FIG. 1 is a view showing an example of a flat precast concrete formwork of the present invention.

FIG. 2 is a perspective view showing only a steel material in the mold of FIG. 1;

FIG. 3 is a perspective view showing an example of a corrugated steel sheet used for the formwork of the present invention.

FIG. 4 is a cross-sectional view showing another example of the flat precast concrete formwork of the present invention.

FIG. 5 is a perspective view showing another example of a corrugated steel sheet used for the formwork of the present invention.

FIG. 6 is a perspective view showing another example of a corrugated steel sheet used for the formwork of the present invention.

FIG. 7 is a view showing an example of a flat precast concrete formwork of the present invention in which a structural reinforcing bar is welded.

FIG. 8 is a perspective view showing only a steel material in the mold of FIG. 7;

FIG. 9 is a sectional view showing an example of a precast concrete formwork having a hollow section according to the present invention.

FIG. 10 is a sectional view showing an example of a precast concrete formwork having a U-shaped section according to the present invention.

FIG. 11 is an elevational view showing a state where the flat precast concrete formwork of the present invention is set up as a wall formwork.

12 is a cross-sectional view taken along the line AA ′ in FIG.

13 is a cross-sectional view taken along the plane BB ′ in FIG.

14 is a cross-sectional view taken along the plane CC ′ in FIG.

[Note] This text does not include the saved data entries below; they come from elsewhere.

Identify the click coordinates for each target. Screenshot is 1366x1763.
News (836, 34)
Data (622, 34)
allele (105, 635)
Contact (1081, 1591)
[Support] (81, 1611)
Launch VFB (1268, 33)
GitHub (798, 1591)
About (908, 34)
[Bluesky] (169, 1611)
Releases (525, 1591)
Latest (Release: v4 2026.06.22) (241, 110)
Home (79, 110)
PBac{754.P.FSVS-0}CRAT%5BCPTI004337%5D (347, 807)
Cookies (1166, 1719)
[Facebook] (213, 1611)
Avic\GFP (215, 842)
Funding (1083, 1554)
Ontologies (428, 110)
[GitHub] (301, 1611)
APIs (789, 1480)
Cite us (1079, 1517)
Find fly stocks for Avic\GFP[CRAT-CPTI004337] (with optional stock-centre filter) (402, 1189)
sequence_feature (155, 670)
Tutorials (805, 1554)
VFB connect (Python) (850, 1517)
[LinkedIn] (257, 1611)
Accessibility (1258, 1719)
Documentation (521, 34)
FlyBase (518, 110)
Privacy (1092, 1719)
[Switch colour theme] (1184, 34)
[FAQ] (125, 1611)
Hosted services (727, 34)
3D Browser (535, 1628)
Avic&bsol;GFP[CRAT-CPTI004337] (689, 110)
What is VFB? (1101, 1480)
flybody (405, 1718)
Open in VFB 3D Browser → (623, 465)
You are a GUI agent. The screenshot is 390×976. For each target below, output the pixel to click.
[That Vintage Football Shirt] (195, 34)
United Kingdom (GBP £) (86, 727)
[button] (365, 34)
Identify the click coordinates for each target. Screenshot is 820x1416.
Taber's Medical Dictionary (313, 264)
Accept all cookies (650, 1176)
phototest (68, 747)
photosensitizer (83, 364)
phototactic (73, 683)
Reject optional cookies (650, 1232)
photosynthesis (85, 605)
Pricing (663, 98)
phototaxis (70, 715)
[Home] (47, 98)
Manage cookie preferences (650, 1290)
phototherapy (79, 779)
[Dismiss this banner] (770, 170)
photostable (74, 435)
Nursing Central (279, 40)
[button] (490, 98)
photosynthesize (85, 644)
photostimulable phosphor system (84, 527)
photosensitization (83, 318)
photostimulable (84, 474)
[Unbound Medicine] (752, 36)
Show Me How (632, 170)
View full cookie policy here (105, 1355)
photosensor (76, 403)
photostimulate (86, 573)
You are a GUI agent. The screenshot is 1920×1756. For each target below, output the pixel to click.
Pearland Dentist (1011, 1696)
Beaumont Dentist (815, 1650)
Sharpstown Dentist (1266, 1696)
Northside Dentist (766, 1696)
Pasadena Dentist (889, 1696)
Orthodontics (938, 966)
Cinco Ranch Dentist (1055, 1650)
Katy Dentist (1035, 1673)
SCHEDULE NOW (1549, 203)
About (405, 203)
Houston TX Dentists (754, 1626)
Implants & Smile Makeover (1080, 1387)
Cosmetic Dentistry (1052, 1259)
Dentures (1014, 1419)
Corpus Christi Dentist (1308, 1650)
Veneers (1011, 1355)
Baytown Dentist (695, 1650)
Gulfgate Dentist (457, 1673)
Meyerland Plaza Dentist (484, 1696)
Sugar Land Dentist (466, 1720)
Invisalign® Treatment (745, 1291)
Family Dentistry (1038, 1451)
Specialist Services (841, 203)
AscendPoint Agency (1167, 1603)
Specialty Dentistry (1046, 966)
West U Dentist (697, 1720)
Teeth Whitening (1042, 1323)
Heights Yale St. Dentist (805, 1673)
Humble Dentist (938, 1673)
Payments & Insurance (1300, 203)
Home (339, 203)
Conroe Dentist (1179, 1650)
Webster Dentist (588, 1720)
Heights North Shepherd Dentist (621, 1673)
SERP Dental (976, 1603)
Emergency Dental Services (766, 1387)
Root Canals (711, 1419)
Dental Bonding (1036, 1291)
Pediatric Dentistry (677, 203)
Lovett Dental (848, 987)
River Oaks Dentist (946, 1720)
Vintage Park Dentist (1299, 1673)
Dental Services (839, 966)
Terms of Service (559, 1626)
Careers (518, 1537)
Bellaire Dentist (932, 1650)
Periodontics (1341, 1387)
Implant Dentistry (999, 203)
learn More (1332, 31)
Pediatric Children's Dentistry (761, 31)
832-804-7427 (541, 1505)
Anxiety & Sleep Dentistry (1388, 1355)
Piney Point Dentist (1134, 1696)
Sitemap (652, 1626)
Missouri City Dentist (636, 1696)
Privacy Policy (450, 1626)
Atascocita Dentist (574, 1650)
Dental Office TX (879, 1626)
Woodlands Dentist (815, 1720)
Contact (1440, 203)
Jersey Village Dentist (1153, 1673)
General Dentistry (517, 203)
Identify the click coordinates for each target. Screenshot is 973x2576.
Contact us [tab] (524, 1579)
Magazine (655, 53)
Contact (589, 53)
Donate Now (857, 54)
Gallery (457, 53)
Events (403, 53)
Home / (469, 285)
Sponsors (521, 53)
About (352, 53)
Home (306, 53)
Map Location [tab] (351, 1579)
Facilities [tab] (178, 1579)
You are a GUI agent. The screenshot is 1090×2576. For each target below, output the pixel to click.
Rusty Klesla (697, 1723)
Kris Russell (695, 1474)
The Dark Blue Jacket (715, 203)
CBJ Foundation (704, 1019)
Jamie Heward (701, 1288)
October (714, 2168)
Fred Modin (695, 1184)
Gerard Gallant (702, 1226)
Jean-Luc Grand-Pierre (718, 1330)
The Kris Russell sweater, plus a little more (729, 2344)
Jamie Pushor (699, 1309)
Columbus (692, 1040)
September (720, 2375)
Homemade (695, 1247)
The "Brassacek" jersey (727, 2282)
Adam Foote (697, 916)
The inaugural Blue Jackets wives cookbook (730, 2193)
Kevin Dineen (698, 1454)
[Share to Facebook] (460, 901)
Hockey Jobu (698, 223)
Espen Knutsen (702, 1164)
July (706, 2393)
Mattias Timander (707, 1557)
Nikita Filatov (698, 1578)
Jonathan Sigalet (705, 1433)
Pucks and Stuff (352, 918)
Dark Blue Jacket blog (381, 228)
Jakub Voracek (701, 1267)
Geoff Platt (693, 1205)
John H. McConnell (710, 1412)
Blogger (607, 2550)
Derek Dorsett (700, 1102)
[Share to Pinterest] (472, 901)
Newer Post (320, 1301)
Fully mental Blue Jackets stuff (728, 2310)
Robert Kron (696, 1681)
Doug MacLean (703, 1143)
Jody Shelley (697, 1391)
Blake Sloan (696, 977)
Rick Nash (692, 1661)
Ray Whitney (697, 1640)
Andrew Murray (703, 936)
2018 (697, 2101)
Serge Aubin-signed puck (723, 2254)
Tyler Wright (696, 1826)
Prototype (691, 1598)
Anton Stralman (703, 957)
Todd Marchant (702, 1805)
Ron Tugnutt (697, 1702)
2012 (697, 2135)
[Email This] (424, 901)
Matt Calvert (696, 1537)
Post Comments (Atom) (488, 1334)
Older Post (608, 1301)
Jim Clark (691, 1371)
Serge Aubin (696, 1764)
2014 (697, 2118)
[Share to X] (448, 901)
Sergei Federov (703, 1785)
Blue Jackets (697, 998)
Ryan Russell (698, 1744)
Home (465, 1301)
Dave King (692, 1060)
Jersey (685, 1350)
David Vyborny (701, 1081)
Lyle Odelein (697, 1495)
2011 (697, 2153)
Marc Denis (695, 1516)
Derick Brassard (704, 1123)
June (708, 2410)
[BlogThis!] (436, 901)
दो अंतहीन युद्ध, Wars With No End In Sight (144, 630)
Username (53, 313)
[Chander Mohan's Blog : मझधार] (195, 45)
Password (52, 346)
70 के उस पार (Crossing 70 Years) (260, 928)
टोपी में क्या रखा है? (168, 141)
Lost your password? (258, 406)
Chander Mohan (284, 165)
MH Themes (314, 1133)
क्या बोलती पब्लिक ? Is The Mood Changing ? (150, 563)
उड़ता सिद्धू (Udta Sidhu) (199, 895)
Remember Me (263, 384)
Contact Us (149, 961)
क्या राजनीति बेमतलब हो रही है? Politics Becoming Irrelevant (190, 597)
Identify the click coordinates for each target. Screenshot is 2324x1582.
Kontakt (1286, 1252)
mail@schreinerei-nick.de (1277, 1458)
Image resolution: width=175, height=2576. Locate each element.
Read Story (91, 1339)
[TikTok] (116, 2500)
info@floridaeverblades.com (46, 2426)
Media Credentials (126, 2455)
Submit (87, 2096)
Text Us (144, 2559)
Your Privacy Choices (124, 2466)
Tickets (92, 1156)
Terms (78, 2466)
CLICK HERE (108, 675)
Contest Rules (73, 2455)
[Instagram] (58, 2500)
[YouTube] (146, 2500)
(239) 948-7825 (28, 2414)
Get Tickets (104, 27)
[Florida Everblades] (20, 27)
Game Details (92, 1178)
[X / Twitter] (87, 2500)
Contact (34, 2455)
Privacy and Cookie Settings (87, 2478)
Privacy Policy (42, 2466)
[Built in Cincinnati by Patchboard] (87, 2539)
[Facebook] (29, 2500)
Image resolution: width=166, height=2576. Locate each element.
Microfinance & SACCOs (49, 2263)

FIG. 15 is a view for explaining a conventional precast concrete formwork.

[Explanation of symbols]

10, 70, 90, 100 Precast concrete formwork 11 Precast concrete plate 12, 12 ', 12 "steel plate 13 Wire mesh 14 Depressed portion for mounting separator 51 Reinforcement plates 71a, 71b Reinforcing bar 91, 101 Precast concrete mold 111 Unevenness 112 Separator 113 Channel Material 114 Floor form 151 Precast concrete slab 152 Shear bar

Claims (8)

[Claims] 1. A precast concrete formwork, wherein a corrugated steel plate is lined on one side of a flat precast concrete slab. 2. A precast concrete formwork, wherein a corrugated steel plate is lined on the inner surface of the precast concrete mold having a hollow cross section. 3. A precast concrete formwork, wherein a corrugated steel sheet is lined on the inner surface of a precast concrete mold having a U-shaped cross section. 4. The precast concrete formwork according to claim 1, wherein a structural reinforcing bar is welded to a surface of the corrugated steel sheet opposite to a side of the precast concrete surface. . 5. The precast concrete formwork according to claim 1, wherein a wire mesh is welded to the precast concrete surface side of the corrugated steel sheet. 6. The precast concrete formwork according to claim 1, wherein the corrugated steel sheet has a reinforcing material in a concave portion on one or both sides. 7. A structure constructed using the precast concrete formwork according to any one of claims 1 to 5 as a disposal form, wherein the corrugated steel sheet is placed between precast concrete and post-cast concrete. A structure having a sandwiched structure. 8. The structure according to claim 7, wherein a structural rebar is welded to the corrugated steel sheet.